How To Save Money says
The construction’s looking great Pauline. I love that you treat your workers to some “fun” time after a hard day’s work.
Pauline says
Thank you! Yes, they deserved it and it keeps the troops happy for the second half!
Kemkem says
Congratulations Pauline! It looks like it’s coming along quite nicely. The workers are very resourceful. I love third world country ways of doing things :-).
Pauline says
Thank you Kemkem, it is definitely a great lesson to work next to them.
Revanche says
Good to see you back and making such great progress! The pork as reward is a great idea, it’s more meaningful in many ways than a small bonus. It sure is tempting to come be your neighbor! 🙂
Pauline says
Thank you Revanche. I only have to find another five crazy people who want to live under the sun and we are all set!
C. the Romanian says
Wow, that looks absolutely amazing! I love how things are turning out and I especially like the stone walls. Living in that house will surely be an experience!

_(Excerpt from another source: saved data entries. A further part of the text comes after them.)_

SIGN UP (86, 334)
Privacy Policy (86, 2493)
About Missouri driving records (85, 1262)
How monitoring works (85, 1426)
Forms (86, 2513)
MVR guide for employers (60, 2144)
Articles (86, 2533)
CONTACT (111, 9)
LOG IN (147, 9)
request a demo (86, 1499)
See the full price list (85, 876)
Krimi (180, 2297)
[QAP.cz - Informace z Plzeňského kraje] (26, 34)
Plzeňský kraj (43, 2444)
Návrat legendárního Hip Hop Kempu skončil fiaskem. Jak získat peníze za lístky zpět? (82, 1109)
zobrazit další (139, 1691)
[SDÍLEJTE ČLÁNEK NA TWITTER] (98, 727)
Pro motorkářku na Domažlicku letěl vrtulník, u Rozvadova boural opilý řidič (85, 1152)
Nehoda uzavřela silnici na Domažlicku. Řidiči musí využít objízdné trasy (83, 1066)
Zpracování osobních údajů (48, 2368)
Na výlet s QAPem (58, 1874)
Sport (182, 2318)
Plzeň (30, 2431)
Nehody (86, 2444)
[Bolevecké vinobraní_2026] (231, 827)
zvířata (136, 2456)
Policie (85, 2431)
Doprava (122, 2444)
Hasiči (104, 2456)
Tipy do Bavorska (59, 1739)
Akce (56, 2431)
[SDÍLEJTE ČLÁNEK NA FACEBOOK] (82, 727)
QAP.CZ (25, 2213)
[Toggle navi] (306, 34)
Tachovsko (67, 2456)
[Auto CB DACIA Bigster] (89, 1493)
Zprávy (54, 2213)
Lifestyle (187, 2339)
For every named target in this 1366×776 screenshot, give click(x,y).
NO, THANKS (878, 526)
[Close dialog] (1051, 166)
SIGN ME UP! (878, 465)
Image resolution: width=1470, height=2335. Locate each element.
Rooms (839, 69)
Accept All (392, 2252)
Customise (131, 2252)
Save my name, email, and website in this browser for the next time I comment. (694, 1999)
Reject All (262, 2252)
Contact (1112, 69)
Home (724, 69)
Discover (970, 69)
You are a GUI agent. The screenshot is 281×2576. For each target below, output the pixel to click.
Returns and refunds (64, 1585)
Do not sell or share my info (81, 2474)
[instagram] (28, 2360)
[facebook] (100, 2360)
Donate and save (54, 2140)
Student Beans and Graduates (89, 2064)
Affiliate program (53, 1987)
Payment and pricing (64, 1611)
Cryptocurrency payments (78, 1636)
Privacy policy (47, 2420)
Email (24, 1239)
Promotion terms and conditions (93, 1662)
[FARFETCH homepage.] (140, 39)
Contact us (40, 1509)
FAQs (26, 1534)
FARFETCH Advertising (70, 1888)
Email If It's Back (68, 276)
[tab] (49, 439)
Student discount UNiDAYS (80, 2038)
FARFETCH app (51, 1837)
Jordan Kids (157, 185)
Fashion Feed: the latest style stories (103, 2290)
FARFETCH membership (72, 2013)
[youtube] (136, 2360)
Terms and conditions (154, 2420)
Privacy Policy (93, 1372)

It seems that workers in Guatemala have the exact same way of thinking (or not thinking) like those in Romania. We’ve recently remodeled our apartment and I had to go away for a few days, so I insisted they get all the required materials. The next day, they were calling saying that they don’t have enough of this or that. Then the following day the same happened. Probably it’s a trait they all must have 🙂
Pauline says
Thanks Calin! Yeah, that’s what you get for not hiring a fancy contractor 50% more expensive, but all in all those extra trips to the store still add u to less money so it’s fine by me!
Brian says
That’s a lot of progress. I really do enjoy these updates. It’s looking really great
Pauline says
Thank you Brian, I really like the results too, worth the effort.
Lisa says
Pauline, it is great to see your progress. I loved watching along with your weekly updates on the first little house. Seems you have figured out what works best in your area and things are moving along very quickly this time. Thanks for sharing!
Pauline says
Thank you Lisa! Part of what makes it easier is starting from scratch, instead of making do with an existing building and fixing things up. That is the best part, being able to create a house 100% to my wishes.
Don @ Breath of Optimism says
I love looking through the pictures and seeing the progress they make. You’re right, in the one pic it does look like a castle!
I think I enjoyed this post so much is because my wife and I want to build our next home and seeing these pictures just reinforces that desire.
Gen Y Finance Guy says
It is really coming together nicely. I am sure you are excited for it to be complete.
Cheers
Anne @ Money Propeller says
These are always so fun to read. The considerations for your buildings are so, so different than mine! For example, the way you need to plan for secure spaces that people can’t see into.
My pantry door has a lock on it, because the place was originally built to be ski condos, so owners who rented out their condos could lock their personal possessions in the big closet and leave them there.
Kasia says
Wow, that’s awesome! Must be so exciting building your own home and at such an unbelievable cost. Looking forward to more updates.
Myles Money says
I know I’m not the only one who finds this inspirational: you should collect up your experiences and turn them into a HOW TO book about house-building in paradise.
Allan says
It’s such a cool project! 🙂 Thanks for sharing all those pictures. Their bridge to go pour the concrete is… oh well… I don’t know how to describe it. Let’s say “amazing”! Like Napoleon, I wouldn’t want to step a foot on it. 🙂
Mrs. Enchumbao says
Wow, I love seeing this go from idea to reality! Mr. Enchumbao and I are scheming to build a house in the Dominican Republic upon reaching FI, so it’s really helpful to hear about your experiences. We’ll definitely have to build in time and a budget for a recognition fiesta, as people in DR love to party after working hard, too!